91福利

Exotic States of Matter Created with an Intense XUV FEL

So-called 4th-generation light sources are set to revolutionize several areas of science. These novel radiation sources, based on free-electron-laser (FEL) technology, have spectral brightnesses between six and ten orders of magnitude greater than those both of any synchrotron, and any laser-plasma-based XUV source. Just a few months ago the world’s first true hard X-ray laser (1.5Å) was demonstrated at LCLS at SLAC, and the FLASH laser at Hamburg (which produces photons up to 200-eV in the fundamental, and 600-eV in the 3rd harmonic) has been operational for over two years. Both these sources are full user facilities, operating at high repetition rate (currently 5Hz for FLASH, and upto 120Hz at LCLS). Here, we present the first results of the interaction of such radiation interacting with matter at high intensities. 

We have taken the output of FLASH, operating with a photon energy of 92-eV, and, using a multilayer-coated off-axis-parabola, have focussed the XUV output to an intensity close to 10^17 Wcm^-2 – an intensity regime that, until recently, had remained the province of optical lasers (it is envisaged that with hard X-ray FELs such as LCLS, intensities in excess of 10^19 Wcm^-2 will be produced). At such high intensities, the XUV energy is transferred to the electrons in the aluminium target placed in the focal region on a time-scale that is short compared with that of significant ion motion. In particular, we infer that we can produce a new form of plasma, where - at least for a short time - the ions are still on their crystallographic positions, yet each ion is further ionized beyond its natural state in the metal.

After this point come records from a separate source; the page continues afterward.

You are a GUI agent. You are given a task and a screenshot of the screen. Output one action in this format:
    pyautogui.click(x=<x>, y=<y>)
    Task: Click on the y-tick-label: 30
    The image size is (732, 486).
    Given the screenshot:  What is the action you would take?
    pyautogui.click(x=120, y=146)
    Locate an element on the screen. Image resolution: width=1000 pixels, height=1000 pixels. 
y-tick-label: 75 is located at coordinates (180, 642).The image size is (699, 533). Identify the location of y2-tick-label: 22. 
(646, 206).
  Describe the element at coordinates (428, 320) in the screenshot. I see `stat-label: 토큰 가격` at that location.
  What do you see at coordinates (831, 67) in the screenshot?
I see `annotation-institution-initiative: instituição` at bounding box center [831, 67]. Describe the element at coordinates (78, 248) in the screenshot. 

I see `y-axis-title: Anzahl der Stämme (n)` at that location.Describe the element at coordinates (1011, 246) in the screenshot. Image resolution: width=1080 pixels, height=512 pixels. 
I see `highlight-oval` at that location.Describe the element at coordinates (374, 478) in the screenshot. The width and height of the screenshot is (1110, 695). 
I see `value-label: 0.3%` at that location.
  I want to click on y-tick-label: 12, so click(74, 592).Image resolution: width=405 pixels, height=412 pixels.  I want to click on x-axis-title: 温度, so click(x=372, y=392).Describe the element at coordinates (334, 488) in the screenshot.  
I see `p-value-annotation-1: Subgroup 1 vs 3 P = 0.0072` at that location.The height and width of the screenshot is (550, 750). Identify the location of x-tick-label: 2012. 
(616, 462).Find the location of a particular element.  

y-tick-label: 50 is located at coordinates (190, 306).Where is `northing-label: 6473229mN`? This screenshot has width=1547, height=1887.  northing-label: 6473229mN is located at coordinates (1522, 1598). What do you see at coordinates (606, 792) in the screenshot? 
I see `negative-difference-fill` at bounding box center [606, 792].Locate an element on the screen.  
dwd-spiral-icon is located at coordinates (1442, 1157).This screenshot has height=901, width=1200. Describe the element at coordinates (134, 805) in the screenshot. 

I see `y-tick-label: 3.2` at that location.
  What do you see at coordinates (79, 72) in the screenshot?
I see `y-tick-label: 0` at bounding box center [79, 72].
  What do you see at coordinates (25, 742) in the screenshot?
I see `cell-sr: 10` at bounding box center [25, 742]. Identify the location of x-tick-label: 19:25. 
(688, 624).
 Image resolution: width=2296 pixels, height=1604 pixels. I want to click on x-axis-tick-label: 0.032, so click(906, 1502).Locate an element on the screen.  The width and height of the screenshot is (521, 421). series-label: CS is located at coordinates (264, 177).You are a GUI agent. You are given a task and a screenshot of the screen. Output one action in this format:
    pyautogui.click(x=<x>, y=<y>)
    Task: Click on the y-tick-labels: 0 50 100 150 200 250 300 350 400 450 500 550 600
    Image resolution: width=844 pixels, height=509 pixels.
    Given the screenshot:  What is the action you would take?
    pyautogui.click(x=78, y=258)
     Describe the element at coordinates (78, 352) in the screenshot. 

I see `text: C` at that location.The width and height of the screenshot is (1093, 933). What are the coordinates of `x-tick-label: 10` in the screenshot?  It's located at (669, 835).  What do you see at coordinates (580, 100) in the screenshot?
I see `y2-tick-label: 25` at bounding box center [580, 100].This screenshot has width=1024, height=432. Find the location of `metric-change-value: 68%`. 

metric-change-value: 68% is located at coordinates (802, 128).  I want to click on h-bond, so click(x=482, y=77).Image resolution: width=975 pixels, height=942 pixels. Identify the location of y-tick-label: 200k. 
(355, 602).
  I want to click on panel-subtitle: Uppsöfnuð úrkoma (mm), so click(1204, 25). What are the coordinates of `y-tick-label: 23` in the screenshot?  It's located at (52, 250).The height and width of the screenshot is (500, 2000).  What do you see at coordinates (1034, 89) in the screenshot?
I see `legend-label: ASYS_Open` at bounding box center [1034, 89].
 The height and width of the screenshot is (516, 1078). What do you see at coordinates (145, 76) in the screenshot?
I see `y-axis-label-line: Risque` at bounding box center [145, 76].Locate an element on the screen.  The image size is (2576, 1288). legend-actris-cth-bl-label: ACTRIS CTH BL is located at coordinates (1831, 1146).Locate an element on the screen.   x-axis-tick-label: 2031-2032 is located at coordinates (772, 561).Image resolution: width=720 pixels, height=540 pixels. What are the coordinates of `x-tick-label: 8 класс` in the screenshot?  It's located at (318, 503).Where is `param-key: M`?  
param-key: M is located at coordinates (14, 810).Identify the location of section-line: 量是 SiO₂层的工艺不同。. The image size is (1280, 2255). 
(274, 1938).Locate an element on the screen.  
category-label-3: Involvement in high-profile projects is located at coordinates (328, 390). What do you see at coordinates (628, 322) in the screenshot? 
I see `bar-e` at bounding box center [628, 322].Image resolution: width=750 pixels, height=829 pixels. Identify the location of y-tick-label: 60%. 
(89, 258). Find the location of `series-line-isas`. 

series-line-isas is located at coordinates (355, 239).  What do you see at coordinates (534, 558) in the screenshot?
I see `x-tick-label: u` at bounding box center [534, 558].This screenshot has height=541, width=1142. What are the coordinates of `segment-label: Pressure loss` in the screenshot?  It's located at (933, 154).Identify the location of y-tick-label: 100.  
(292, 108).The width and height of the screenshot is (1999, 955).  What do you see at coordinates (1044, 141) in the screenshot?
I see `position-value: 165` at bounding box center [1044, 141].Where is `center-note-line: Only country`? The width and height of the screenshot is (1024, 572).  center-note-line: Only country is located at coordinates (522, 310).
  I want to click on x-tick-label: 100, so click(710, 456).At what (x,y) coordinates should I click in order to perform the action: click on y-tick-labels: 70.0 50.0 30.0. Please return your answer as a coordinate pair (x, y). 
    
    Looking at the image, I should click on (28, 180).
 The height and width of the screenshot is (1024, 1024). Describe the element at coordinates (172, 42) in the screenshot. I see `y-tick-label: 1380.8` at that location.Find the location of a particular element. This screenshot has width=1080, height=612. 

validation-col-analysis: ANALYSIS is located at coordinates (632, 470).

We demonstrate that within the time-scale of the 15-fs FLASH laser pulse we can photoeject an L-electron from every atom within the focal spot, which produces a shift in the L-edge such that the solid aluminum turns transparent to the incident radiation, resulting in the first observation of saturable absorption in the XUV.[1]  We further discuss the XUV emission spectra recorded while the heated material was at solid density, before the ions had time to move, and how it may provide unique information on the electronic structure of warm dense matter. We show that as many atoms are photo-ionized, from the point of view of the fluorescence emission, the system is acting very much like a photo-generated alloy.

It is our view that these type of experiments could be of importance for the ICF community, and that X-ray FELs will be complementary facilities to much high-energy-density plasma research: we will show that such intense XUV and X-ray irradiation is an ideal way of producing warm dense matter (i.e. matter around solid density, but with thermal energies comparable with the coulombic energies). The equation of state of matter under such conditions is still poorly understood, yet it remains an important regime during the implosion process, as will as being of significance for the physics of the planetary interiors of the gas giants.

·      ^* Co-authors of this work include all of the members of the ‘Peak Brightness Collaboration’, which comprise all authors of reference [1].

·      [1] Bob Nagler et al, ‘Turning Aluminium Transparent by Intense Soft X-Ray Photoionization’, Nature Physics, published online 26 July 2009, doi:10.1038/nphys1341.